Background: Since the launch of the National Cancer Survivorship Initiative, there has been a surge of interest surrounding the value and organisation of long-term follow-up care after cancer treatment. We report the views of 309 adult cancer survivors (aged 18-45 years) on provision of follow-up and preferences for care.
Methods: A total of 207 survivors completed questionnaires before and after routine consultant-led follow-up appointments and 102 were recruited by post. Measures of health status (including late effects, perceived vulnerability to late effects and quality of life), reasons for attending follow-up (clinical and supportive), issues to be discussed at follow-up and preferences for different models of care were assessed.

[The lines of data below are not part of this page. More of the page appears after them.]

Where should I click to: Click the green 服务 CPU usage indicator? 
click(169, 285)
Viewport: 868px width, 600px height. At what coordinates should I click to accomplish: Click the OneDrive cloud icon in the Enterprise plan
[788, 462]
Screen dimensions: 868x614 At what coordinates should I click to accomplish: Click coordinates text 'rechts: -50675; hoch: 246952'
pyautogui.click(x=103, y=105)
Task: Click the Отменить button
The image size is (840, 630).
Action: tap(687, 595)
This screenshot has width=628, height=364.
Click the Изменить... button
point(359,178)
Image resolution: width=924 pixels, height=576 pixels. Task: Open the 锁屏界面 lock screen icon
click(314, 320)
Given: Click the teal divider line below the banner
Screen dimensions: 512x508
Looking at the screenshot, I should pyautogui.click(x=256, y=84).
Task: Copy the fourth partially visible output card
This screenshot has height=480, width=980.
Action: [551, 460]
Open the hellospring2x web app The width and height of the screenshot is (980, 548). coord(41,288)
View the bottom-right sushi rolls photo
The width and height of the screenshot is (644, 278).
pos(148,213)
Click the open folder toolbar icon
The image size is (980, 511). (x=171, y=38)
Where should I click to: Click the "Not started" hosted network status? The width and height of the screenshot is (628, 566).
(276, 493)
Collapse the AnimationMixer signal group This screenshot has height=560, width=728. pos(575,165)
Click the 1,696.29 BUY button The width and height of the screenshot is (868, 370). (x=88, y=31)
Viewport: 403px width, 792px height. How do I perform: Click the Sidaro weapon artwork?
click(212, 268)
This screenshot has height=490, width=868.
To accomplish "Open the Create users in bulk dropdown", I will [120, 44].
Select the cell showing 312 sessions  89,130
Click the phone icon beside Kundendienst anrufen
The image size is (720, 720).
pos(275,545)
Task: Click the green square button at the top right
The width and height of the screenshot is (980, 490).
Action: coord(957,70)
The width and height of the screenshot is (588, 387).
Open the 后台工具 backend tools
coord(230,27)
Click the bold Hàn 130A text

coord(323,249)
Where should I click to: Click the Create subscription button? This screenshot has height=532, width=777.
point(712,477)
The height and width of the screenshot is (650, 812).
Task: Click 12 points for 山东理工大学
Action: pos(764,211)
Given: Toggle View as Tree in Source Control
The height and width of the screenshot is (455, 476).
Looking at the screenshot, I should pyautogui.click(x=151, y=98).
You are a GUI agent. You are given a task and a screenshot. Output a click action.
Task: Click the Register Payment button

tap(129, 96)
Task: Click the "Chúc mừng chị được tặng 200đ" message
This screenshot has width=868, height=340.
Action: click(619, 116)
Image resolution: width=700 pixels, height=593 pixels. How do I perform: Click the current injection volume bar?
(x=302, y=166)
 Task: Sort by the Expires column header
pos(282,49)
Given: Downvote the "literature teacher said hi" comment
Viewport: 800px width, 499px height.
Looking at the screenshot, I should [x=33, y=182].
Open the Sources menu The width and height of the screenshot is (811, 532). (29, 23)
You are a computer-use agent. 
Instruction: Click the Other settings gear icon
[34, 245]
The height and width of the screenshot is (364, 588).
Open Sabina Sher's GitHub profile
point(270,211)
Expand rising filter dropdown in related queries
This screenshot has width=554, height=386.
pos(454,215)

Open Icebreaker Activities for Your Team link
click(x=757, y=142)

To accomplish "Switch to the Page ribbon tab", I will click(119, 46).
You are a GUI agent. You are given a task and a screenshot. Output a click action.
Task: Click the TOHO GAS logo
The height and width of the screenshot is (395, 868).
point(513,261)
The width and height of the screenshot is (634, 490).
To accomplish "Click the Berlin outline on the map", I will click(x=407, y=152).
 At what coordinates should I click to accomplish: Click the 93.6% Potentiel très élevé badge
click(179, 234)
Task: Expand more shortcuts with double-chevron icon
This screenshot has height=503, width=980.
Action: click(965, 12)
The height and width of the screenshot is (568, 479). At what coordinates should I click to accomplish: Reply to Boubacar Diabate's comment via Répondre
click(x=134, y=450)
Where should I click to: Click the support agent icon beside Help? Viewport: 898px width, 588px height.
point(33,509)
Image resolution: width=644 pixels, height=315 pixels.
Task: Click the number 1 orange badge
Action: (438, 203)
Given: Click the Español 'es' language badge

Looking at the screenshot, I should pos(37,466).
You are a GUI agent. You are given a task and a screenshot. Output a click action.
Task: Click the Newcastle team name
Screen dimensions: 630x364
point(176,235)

Results: In all, 59% of the survivors reported experiencing one or more cancer-related health problems. Survivors rated clinical reasons for attending follow-up more highly than supportive reasons (P<0.001), although nutritional advice and counselling were considered useful (60 and 47%, respectively). Those still receiving scheduled follow-up appointments did not discuss the range of issues intended with 'late effects' and 'fertility', which were particularly under-discussed. Hospital rather than GP follow-up was more highly rated.
Conclusion: Survivors value the clinical reassurance currently provided by consultant-led care. However, supportive needs are not systematically addressed. Multi-disciplinary services are recommended to meet supportive needs in addition to clinical care.